Qu’on le veuille ou non, c’est le symbole de la place qu’occupe chacun d’entre nous dans l’histoire de la nation québécoise, d’hier à aujourd’hui.

Quand on décide d’ériger un symbole, c’est qu’on se tient responsable de tout ce que celui-ci représente, à l’intérieur comme hors de son contexte.
Car le symbole, par définition, par fonction, parle pour nous et de nous.
Et vous savez aussi bien que n’importe qui ce que veut dire, à travers le monde, le symbole d’un char titré “ Il était une fois ”, portant un “ parler d’amour blanc”, entouré que de blancs vêtus de l’innocence et de la liberté blanches…tirées à bras d’hommes par des jeunes noirs habillés de haillons beiges et de la lourdeur du présent sur leurs visages à chacun de leurs pas.

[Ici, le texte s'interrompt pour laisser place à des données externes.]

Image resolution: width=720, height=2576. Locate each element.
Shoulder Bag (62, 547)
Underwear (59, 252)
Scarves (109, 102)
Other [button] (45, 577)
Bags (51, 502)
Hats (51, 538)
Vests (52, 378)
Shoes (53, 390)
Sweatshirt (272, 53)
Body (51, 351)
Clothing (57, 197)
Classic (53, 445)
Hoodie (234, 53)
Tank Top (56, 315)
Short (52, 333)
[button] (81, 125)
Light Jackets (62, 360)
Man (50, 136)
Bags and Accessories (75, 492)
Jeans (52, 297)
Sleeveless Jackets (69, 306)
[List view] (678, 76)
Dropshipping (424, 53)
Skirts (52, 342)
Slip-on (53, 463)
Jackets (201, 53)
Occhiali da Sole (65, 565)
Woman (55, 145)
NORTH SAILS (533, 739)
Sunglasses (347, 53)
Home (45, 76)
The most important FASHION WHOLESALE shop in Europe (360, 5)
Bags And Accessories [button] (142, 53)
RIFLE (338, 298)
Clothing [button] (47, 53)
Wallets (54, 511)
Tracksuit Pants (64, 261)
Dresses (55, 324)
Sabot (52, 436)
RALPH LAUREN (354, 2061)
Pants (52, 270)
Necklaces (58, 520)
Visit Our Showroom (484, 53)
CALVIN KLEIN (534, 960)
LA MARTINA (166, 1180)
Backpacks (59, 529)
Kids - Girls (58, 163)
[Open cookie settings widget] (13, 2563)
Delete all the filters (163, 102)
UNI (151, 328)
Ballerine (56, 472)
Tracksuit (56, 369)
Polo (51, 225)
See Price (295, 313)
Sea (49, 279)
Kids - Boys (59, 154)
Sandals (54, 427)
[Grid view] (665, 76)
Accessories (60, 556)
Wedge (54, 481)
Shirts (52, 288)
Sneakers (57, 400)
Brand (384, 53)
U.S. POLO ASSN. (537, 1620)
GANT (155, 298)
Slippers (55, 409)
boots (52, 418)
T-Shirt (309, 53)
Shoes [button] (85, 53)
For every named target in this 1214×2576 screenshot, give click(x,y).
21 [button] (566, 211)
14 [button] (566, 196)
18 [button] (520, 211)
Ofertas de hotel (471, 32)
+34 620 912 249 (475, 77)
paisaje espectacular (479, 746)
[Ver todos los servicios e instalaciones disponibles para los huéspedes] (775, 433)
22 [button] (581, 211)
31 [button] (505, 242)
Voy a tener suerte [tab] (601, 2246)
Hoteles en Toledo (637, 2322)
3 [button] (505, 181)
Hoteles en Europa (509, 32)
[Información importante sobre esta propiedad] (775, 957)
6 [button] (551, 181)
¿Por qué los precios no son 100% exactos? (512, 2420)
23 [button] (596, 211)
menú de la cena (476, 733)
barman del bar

Parfaite coïncidence, erreur de parcours ? Ok.
Manque de cohérence et de rigueur entre l’intention et le résultat ? Trop souvent.
J’espère que vous vous êtes excusés auprès de ces jeunes.

 

       — Tu vois ? Voilà ! Voilà pourquoi on n’aime pas te laisser participer à ces choses-là ! Peu importe ce qu’on fait, on est toujours mal vus ! Oublie tout ça. Ret’ nan wòl ou pitit. Dorénavant, on restera chez Nous !
      — OK mom. Désolé…

 

Aux autres, comme à Nous :

Restons indignés, puisqu’il le faut.
Restons même colère quand il le faut.
Mais ne nous résumons pas qu’en cela.
Soyons toujours justes et dialogues. Soyons progression.
Soyons l’exemplaire de la cohérence et de la rigueur vers le résultat que nous autres nous bâtissons, nous autres désirons, dont nous autres sommes tenus responsables.
N’oublions jamais la jeunesse qu’on représente, qui nous écoute, qui nous suit et à qui on cèdera ce résultat, comme son intention.
Qui grâce à nous, ne sera jamais le symbole de la complainte et des souffre-douleurs.
Qui, grâce à nous, ne se sentira plus jamais mal en pensant faire quelque chose de bien.
Soyons grands alors que nous raisonnons l’expression des allégories qui Nous portent sans nous charrier.

***
 
 
Gaffe à l'allégorie de l'histoire du troupeau, du berger et du loup :
1.Plus aucun mouton n’aspire à libérer le troupeau.
Ils se contentent tous de la fierté de crier au loup en attendant le retour du berger, qui par pure coïncidence à chaque fois est absent et qui rentre le ventre plein, un nouveau manteau de laine sur le dos.
2.Plus aucun mouton n'aspire à libérer le troupeau. Ils se contentent tous de la fierté d'avoir un berger qui sait crier au loup.
3. Dans l'infini de l'enclos, on compte les agneaux qui rêvent de la clé, en sautant...puis on oublie l'agneau qui ne dort pas la nuit, qui apprend à hurler.